→ Problem statement
Copy the lines exactly. Begin at the first line of the data and stop after the line with "This screenshot has width=1235, height=843.".

Dataset entries:
________________________

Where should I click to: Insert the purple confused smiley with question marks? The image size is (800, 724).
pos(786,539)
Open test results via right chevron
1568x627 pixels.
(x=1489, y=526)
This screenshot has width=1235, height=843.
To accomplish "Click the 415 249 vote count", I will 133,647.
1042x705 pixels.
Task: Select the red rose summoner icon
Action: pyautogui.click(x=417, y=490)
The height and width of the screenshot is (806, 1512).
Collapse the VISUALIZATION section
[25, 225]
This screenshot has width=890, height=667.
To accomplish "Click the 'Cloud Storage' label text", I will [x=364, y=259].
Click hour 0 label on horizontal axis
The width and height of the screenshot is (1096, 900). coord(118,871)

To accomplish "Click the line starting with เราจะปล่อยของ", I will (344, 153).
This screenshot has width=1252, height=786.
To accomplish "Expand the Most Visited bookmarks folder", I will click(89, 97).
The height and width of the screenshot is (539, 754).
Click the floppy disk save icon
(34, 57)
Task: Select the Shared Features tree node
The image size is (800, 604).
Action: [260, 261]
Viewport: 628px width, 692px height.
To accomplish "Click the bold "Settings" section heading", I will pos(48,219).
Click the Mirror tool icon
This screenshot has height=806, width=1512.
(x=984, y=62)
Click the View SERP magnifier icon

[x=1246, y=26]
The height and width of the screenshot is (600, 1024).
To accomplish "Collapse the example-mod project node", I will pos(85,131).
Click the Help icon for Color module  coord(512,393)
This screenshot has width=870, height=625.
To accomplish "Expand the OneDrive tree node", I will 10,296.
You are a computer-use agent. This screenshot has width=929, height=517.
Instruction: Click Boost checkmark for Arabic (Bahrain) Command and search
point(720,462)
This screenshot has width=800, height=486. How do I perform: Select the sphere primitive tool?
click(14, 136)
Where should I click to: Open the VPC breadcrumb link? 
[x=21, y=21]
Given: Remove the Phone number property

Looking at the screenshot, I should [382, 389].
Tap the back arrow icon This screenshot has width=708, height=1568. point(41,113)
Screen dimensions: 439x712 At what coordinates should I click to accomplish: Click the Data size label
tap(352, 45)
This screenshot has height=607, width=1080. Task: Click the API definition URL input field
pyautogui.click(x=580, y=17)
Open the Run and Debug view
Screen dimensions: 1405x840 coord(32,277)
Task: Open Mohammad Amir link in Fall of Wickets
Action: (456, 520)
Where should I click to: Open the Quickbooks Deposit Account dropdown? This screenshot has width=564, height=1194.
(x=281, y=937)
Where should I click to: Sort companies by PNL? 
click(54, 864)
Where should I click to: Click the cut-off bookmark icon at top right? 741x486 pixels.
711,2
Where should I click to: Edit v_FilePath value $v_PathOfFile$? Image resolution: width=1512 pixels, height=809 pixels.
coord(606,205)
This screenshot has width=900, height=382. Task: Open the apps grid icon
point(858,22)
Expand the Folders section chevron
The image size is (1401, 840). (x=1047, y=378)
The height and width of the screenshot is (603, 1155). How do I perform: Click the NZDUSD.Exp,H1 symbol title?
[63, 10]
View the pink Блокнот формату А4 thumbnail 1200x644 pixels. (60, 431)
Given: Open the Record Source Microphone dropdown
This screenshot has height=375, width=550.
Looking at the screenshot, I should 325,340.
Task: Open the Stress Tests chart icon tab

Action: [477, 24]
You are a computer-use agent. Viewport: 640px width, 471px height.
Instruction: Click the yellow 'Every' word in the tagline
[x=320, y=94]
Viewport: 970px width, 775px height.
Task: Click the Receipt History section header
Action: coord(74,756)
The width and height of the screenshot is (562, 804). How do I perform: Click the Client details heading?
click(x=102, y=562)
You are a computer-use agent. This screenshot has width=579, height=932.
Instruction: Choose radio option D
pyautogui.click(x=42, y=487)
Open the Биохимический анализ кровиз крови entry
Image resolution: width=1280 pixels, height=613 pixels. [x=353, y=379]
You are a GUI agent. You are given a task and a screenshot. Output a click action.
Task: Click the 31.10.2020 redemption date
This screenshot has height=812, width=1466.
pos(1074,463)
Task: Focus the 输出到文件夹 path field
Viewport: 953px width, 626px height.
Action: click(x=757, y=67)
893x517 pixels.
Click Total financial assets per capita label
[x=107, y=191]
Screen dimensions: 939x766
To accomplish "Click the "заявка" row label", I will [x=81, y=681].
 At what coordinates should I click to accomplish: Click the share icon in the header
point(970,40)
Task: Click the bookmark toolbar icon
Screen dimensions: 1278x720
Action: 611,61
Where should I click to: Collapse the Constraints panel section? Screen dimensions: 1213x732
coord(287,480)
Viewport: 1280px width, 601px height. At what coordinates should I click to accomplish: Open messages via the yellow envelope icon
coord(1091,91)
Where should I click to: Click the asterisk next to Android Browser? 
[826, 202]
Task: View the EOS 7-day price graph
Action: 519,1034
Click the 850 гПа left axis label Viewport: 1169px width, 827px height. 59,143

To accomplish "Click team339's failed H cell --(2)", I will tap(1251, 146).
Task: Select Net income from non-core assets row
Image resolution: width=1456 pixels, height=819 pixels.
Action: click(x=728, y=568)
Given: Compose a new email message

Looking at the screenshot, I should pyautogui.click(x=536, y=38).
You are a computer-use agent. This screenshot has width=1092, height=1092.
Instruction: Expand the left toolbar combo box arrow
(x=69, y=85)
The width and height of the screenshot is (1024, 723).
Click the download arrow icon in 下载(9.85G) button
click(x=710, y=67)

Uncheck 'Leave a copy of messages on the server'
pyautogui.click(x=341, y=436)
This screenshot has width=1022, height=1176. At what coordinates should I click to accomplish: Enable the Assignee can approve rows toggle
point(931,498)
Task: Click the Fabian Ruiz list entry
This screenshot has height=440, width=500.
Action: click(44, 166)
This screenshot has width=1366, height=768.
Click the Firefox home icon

________________________

→ Task answer
Where should I click to: Insert the purple confused smiley with question marks? The image size is (800, 724).
pos(786,539)
Open test results via right chevron
1568x627 pixels.
(x=1489, y=526)
This screenshot has width=1235, height=843.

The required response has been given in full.